When it was time for college recommendations letters, teacher more or less had him write them,  because they knew little about him (even though he was an A student with great attendance).

 

Other than running, he has no interest in sports. Does not watch, does not play.  Does not even watch track events. 

 

He keeps things tidy. Does not seem to threw anything away. Gifts go unopened  for years. they just sit unmoved  on the shelf.

 

 Have no clue as to how smart he is  because he doesn't join in any conversation. I have never heard him ask a question. You would not know he has traveled extensively throughout the U.S., because he never ever brings up anything about the trips. Can spend a whole day in a car without him saying a single word.   He does not react to anything outrageous.  I joke that if a parade of naked clowns were marching down our street, he would tell no one about it.

 

The others involved in our dynamics don't share my concern.  They say I don't understand him  or that he is shy.  But now, that he is struggling in college there might be an opening to help him.   thanks

 

Posted

We adopted a teen out if the foster system that we also had been involved in his like from time he was 5 th grade.

 

Sounds like a case of good ole depression to me. Was the case with our son ( who layer bolted n went back to birth family) and frankly , currently I am depressed as a result of eval findings. Sounds like me right now too.

 

That's a tough one. As an "adult" noone can make him seek help or meds, only can convince him ir...just take him. Sometimes in these situations thwy r just in zombie mode and will sometimes go with you if you make the appt and take him and be there with him. It's scary.

 

Our son refused.

You're right tho, at any age you can intervene and help. Sounds like you have a bind with him. Maybe he will listen to you and jus go even tho he won't be excited about it.

 

Time for a professional to be involved .

It's certainly worth a try and you will probably be pleasantly surprised that hell just go with the flow of what you suggest .

 

I highly recommend getting a professional involved. We worked with troubled youth for years, depression can lead to suicide. Sounds drastic but, seen it happen .

From there he sure can get the help he needs including academically.

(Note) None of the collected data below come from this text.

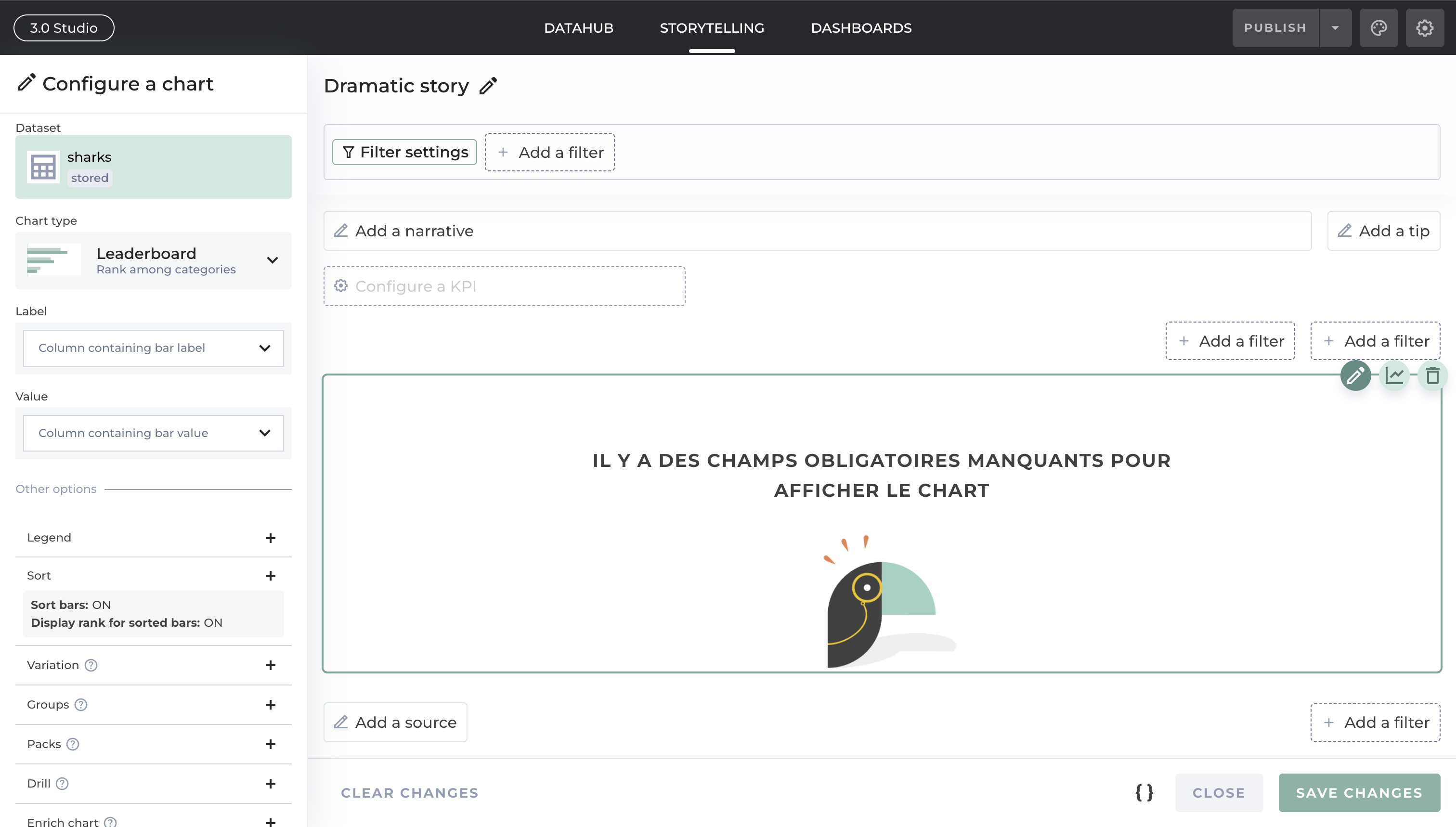Switch to the DASHBOARDS tab
The image size is (1456, 827).
coord(860,28)
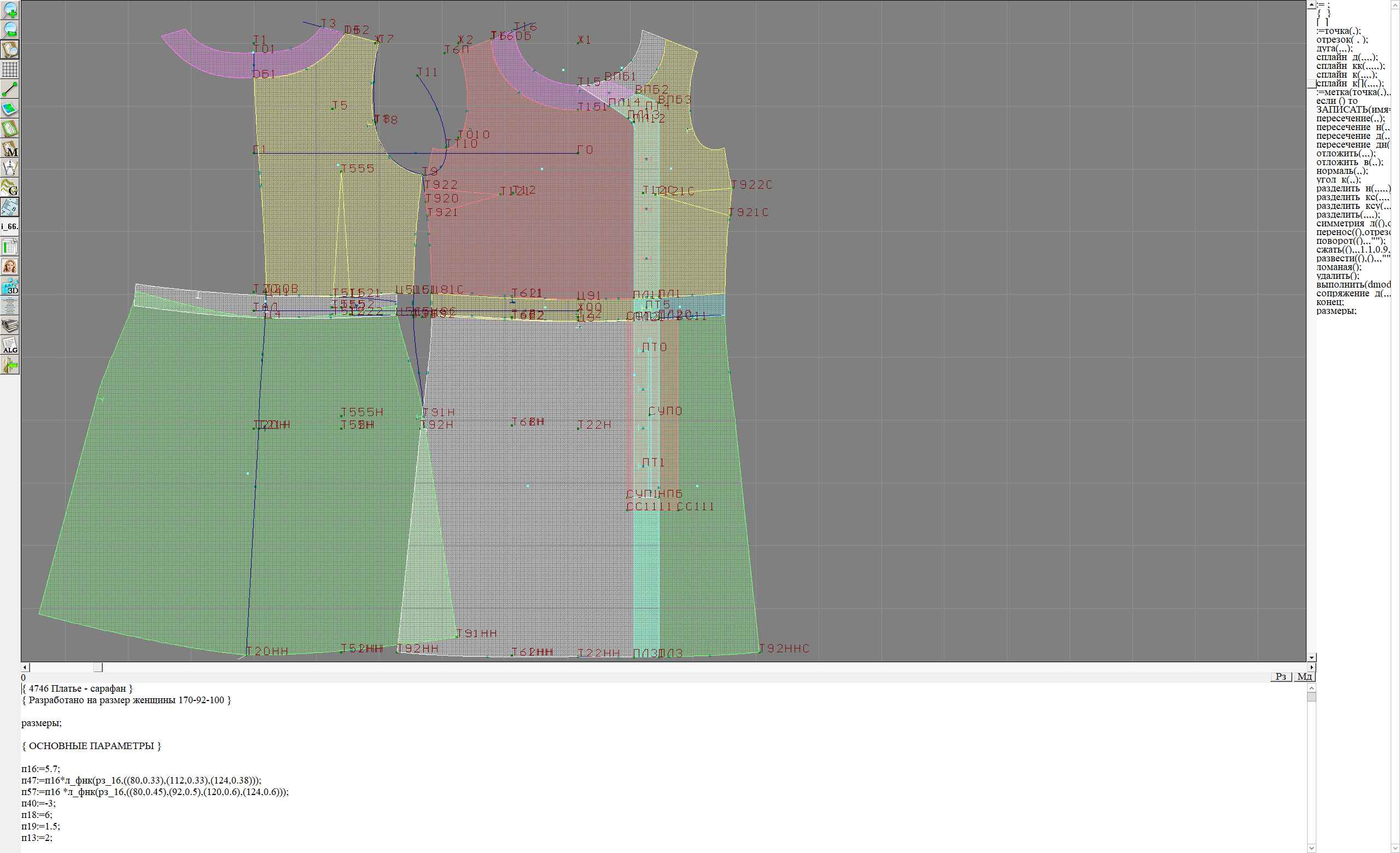Click the green arrow exit icon
The height and width of the screenshot is (853, 1400).
click(10, 365)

Your so awesome to take your time to do this. What a difference it makes in the life of a child :)

  • Like 1
Posted (edited)

Mostly bumping your question to the top, but...

 

"He shows little interest in the world around him" and "we have to remind him to greet people" sound a bit like my dd with autism. She does, however, have a very strong interest in certain parts of the world around her; they just might not be the ones that interest everyone else. As a tween, she has learned to greet others, but that was an issue when she was younger.

 

ETA I hope someone can provide more insight.